A reliable distributed scheduler with pluggable storage backends for Async Python.

  • Free software: MIT license

Installation

Minimal installation (just SQLite persistence):

pip install pyncette

Full installation (all the backends and Prometheus metrics exporter):

pip install pyncette[all]

You can also install the in-development version with:

pip install https://github.com/tibordp/pyncette/archive/master.zip

Documentation

https://pyncette.readthedocs.io

Usage example

Simple in-memory scheduler (does not persist state)

from pyncette import Pyncette, Context

app = Pyncette()

@app.task(schedule='* * * * *')
async def foo(context: Context):
    print('This will run every minute')

if __name__ == '__main__':
    app.main()

Persistent distributed cron using Redis (coordinates execution with parallel instances and survives restarts)

from pyncette import Pyncette, Context
from pyncette.redis import redis_repository

app = Pyncette(repository_factory=redis_repository, redis_url='redis://localhost')

@app.task(schedule='* * * * * */10')
async def foo(context: Context):
    print('This will run every 10 seconds')

if __name__ == '__main__':
    app.main()

See the examples directory for more examples of usage.

Use cases

Pyncette is designed for reliable (at-least-once or at-most-once) execution of recurring tasks (think cronjobs) whose lifecycles are managed dynamically, but can work effectively for non-reccuring tasks too.

Example use cases:

  • You want to perform a database backup every day at noon

  • You want a report to be generated daily for your 10M users at the time of their choosing

  • You want currency conversion rates to be refreshed every 10 seconds

  • You want to allow your users to schedule non-recurring emails to be sent at an arbitrary time in the future

Pyncette might not be a good fit if:

  • You want your tasks to be scheduled to run (ideally) once as soon as possible.
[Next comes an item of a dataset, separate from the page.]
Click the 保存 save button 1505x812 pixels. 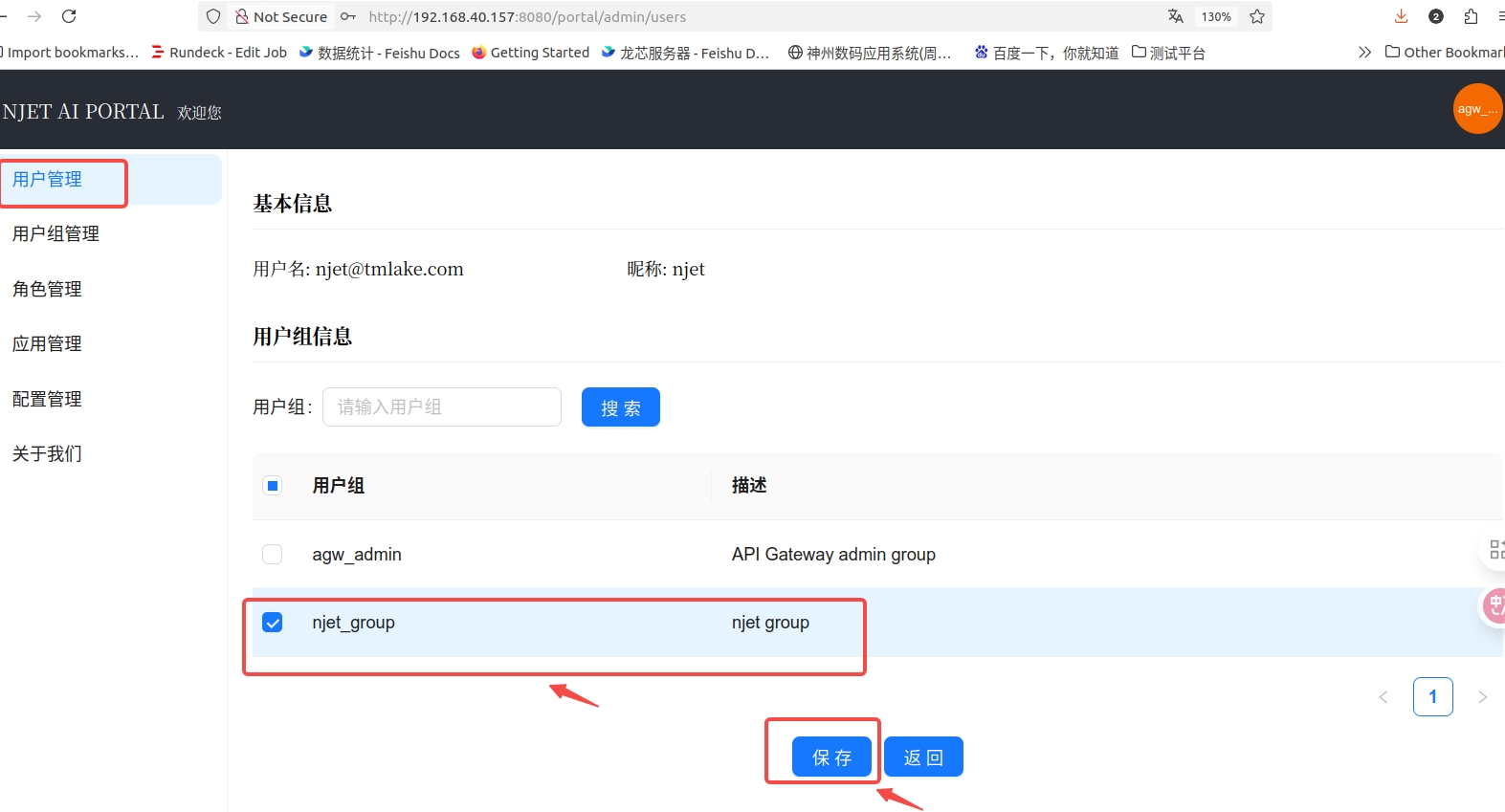coord(831,757)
It is doable, but you will be better served by a general purpose reliable queue like RabbitMQ or Amazon SQS.

  • You need tasks to execute at sub-second intervals with low jitter. Pyncette coordinates execution on a per task-instance basis and this corrdination can add overhead and jitter.

Supported backends

Pyncette comes with an implementation for the following backends (used for persistence and coordination) out-of-the-box:

  • SQLite (included)

  • Redis (pip install pyncette[redis])

  • PostgreSQL (pip install pyncette[postgres])

  • MySQL 8.0+ (pip install pyncette[mysql])

  • Amazon DynamoDB (pip install pyncette[dynamodb])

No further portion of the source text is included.